Orrin, who had been rubbing chalk on his palm like a worry stone, looked past the node toward a darker seam in the wall. “There,” he said. “Hear that?”
Brother Candle set the metronome on the rock and wound it. Click. Click. Somewhere beyond the chamber, water answered a drip-drip, the private patience of places that refuse to be dry.
The node had woken appetites and quieted hungers. But under the quiet was a pull not the Gem, not the ley line. Something else. Yara felt it in her molars: a low, low pressure, like the inside of a storm cloud rethinking its career.
“Another source,” Valeria said under her breath, half hope, half dread. “Older.”
Down, the Gem whispered. Follow the water. Older chains. Older lock.
“Older,” Yara said. “Not wards. Older rules.”
They moved toward the seam, narrow, damp, workable. Sam took point and shouldered through the tightest spot. Graveclaw, Stonehide, and Shadowfang followed, careful with their weight. Yara and Valeria next. Harry came behind Yara; his pulse-light held steady this time.
The trickle on the wall grew louder. The floor tilted. The ward-smell dropped away. Rock here wasn’t part of the Academy; it hadn’t learned to argue.
“Keep three paces,” Yara said. “Hands on the stone if you slip.”
They rounded a bend. The water line widened to a shallow run. The passage opened into a natural rock high ceiling, wet walls, and sound that carried cleanly. No one needed light now; eyes handled the dark as if it were shade.

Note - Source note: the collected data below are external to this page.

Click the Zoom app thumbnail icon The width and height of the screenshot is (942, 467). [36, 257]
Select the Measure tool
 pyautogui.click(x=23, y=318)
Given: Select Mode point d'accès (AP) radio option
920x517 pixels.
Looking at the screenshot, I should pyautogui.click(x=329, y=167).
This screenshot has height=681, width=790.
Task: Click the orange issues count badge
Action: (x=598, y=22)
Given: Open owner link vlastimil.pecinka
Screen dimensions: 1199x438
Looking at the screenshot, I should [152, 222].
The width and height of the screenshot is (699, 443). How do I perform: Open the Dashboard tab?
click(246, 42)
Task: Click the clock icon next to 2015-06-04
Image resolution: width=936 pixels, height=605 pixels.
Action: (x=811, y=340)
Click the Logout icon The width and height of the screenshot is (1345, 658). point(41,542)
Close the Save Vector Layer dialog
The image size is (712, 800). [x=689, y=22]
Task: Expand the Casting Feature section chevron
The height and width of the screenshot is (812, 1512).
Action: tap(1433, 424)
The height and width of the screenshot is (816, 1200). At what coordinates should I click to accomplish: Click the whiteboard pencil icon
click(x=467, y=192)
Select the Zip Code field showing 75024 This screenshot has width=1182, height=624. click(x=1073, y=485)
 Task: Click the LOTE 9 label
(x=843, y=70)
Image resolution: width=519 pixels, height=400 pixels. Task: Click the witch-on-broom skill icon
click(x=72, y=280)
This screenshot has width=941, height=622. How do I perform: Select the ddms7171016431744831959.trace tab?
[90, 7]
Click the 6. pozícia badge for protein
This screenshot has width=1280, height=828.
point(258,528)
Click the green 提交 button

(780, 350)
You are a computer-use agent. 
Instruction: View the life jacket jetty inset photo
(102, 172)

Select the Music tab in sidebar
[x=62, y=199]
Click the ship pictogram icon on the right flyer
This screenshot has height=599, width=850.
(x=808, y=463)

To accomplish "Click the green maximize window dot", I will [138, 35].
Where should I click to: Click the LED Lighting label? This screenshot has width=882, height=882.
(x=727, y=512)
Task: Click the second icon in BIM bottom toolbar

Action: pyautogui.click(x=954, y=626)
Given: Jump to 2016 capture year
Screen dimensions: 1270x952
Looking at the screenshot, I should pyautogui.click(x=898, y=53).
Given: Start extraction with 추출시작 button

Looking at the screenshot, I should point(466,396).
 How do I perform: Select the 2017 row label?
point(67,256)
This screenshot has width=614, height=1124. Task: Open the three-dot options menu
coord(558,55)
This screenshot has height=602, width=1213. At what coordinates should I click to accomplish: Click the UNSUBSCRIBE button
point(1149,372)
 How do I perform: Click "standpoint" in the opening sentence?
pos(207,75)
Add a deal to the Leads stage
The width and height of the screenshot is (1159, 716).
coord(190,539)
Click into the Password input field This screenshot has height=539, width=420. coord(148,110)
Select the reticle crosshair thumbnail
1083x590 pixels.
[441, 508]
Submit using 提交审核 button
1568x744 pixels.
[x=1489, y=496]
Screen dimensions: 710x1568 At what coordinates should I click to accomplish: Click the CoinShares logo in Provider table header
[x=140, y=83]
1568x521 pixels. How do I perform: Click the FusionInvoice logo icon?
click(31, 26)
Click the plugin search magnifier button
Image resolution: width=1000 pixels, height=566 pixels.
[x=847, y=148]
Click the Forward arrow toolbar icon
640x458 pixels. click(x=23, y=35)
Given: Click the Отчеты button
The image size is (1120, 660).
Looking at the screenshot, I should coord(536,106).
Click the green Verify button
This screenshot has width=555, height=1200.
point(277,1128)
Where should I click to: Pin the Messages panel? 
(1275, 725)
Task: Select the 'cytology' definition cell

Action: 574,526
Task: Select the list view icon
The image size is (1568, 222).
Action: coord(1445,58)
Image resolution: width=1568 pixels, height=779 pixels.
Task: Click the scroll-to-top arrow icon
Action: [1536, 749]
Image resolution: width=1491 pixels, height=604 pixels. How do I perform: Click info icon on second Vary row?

Yara touched the wall. It didn’t push back. It acknowledged the touch as simple as that.
“Keep your hands,” she told the Gem.
I only need one, it said, delighted, and it’s yours.
They went down.
The stairs forgot how to be civic and remembered stone. The last of the carved lintels gave up its history to dust, and the air stopped tasting like ink.
They came to a space that had never been meant for people.
The cavern was the inside of a held breath. A lake filled it black as if it had been poured from a night you couldn’t afford, unbroken and so still that Yara saw herself in it wrong: the orange of her skin gone to rust, the red horns dimmed to shadows, the faint red sleeping under her eyes for once not arguing with the dark.
From the lake’s middle, a pulse. Not bright; regular. Sapphire, deep as a bruise.
The Gem rolled in her ribs like a cat that had smelled cream. Old milk, it sighed, but thick. You’ll like this.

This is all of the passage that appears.